▸ **Collected data**
•••••

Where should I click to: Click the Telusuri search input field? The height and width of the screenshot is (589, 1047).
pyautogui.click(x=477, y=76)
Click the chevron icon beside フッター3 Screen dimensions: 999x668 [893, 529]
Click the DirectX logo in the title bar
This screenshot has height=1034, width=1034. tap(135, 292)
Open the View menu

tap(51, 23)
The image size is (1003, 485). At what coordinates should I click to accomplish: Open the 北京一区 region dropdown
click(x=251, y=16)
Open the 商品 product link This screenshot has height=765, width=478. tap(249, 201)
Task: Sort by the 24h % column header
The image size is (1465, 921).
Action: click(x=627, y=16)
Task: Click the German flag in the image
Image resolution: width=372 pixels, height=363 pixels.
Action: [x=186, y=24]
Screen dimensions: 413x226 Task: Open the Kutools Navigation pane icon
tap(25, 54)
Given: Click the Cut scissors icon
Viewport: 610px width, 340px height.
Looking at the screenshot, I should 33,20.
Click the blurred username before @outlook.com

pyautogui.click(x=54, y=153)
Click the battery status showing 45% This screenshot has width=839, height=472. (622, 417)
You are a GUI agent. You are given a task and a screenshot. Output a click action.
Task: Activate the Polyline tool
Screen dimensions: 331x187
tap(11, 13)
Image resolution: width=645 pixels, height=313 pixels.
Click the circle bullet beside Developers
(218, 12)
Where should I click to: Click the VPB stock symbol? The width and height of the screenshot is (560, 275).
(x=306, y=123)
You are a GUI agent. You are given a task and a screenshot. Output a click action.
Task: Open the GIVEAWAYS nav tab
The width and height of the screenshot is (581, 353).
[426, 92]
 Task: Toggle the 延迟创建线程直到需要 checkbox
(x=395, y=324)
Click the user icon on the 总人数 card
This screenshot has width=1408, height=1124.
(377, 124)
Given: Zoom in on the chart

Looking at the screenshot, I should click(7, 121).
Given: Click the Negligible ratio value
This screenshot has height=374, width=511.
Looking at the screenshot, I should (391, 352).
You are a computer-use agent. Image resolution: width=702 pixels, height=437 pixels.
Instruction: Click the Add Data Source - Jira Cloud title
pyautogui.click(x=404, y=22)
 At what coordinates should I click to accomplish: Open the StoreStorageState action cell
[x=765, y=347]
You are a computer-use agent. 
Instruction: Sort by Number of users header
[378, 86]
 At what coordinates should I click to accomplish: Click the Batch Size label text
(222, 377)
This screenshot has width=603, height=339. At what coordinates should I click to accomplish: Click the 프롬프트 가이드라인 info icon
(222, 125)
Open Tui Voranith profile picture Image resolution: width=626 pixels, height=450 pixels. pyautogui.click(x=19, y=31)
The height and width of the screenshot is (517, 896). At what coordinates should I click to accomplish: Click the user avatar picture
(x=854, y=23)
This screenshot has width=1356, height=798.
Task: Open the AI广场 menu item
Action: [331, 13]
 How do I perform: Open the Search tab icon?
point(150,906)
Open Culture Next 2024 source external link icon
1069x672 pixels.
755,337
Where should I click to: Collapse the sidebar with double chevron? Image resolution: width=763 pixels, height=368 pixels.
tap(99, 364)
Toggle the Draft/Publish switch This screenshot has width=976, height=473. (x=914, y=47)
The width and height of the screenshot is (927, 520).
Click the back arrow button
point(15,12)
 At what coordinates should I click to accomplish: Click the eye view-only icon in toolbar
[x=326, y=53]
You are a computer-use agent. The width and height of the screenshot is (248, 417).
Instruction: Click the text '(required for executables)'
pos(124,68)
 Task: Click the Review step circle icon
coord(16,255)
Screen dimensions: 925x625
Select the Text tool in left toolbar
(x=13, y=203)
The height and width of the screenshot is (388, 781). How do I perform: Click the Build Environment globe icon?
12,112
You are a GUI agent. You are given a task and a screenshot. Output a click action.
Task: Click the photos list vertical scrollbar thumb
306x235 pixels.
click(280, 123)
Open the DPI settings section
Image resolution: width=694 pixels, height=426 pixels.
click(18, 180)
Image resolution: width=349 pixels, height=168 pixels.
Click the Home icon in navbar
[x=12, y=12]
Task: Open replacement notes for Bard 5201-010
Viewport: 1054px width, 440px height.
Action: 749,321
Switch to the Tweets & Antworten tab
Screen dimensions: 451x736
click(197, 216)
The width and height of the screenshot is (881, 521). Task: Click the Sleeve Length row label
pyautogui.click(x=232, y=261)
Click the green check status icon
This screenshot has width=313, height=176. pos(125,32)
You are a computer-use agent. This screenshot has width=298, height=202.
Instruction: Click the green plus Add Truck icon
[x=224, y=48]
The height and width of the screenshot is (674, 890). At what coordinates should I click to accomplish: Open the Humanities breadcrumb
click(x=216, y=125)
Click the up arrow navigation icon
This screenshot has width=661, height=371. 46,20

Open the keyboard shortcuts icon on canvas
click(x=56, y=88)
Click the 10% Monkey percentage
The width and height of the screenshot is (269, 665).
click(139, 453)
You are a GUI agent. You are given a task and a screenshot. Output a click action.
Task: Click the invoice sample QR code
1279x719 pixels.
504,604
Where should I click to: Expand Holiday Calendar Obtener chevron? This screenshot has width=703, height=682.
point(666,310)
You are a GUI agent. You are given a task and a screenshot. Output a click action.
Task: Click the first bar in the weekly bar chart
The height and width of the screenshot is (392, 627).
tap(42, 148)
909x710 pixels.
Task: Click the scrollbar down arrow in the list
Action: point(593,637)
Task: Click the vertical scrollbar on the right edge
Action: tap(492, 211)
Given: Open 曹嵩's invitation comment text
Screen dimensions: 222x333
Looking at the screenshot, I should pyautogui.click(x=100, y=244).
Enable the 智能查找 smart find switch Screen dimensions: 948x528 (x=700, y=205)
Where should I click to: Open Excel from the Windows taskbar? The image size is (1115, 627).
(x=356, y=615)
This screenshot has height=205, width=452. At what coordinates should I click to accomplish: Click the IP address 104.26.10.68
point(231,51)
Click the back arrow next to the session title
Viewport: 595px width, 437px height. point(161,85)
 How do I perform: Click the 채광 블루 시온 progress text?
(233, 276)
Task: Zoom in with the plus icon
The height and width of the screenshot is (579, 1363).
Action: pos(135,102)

•••••

▸ **Work required**
Every line from the one containing "Open the keyboard shortcuts icon on canvas" to the end of the entries must be set down exactly, with none omitted and none added.

▸ **Written solution**
Open the keyboard shortcuts icon on canvas
click(x=56, y=88)
Click the 10% Monkey percentage
The width and height of the screenshot is (269, 665).
click(139, 453)
You are a GUI agent. You are given a task and a screenshot. Output a click action.
Task: Click the invoice sample QR code
1279x719 pixels.
504,604
Where should I click to: Expand Holiday Calendar Obtener chevron? This screenshot has width=703, height=682.
point(666,310)
You are a GUI agent. You are given a task and a screenshot. Output a click action.
Task: Click the first bar in the weekly bar chart
The height and width of the screenshot is (392, 627).
tap(42, 148)
909x710 pixels.
Task: Click the scrollbar down arrow in the list
Action: point(593,637)
Task: Click the vertical scrollbar on the right edge
Action: tap(492, 211)
Given: Open 曹嵩's invitation comment text
Screen dimensions: 222x333
Looking at the screenshot, I should pyautogui.click(x=100, y=244).
Enable the 智能查找 smart find switch Screen dimensions: 948x528 (x=700, y=205)
Where should I click to: Open Excel from the Windows taskbar? The image size is (1115, 627).
(x=356, y=615)
This screenshot has height=205, width=452. At what coordinates should I click to accomplish: Click the IP address 104.26.10.68
point(231,51)
Click the back arrow next to the session title
Viewport: 595px width, 437px height. point(161,85)
 How do I perform: Click the 채광 블루 시온 progress text?
(233, 276)
Task: Zoom in with the plus icon
The height and width of the screenshot is (579, 1363).
Action: pos(135,102)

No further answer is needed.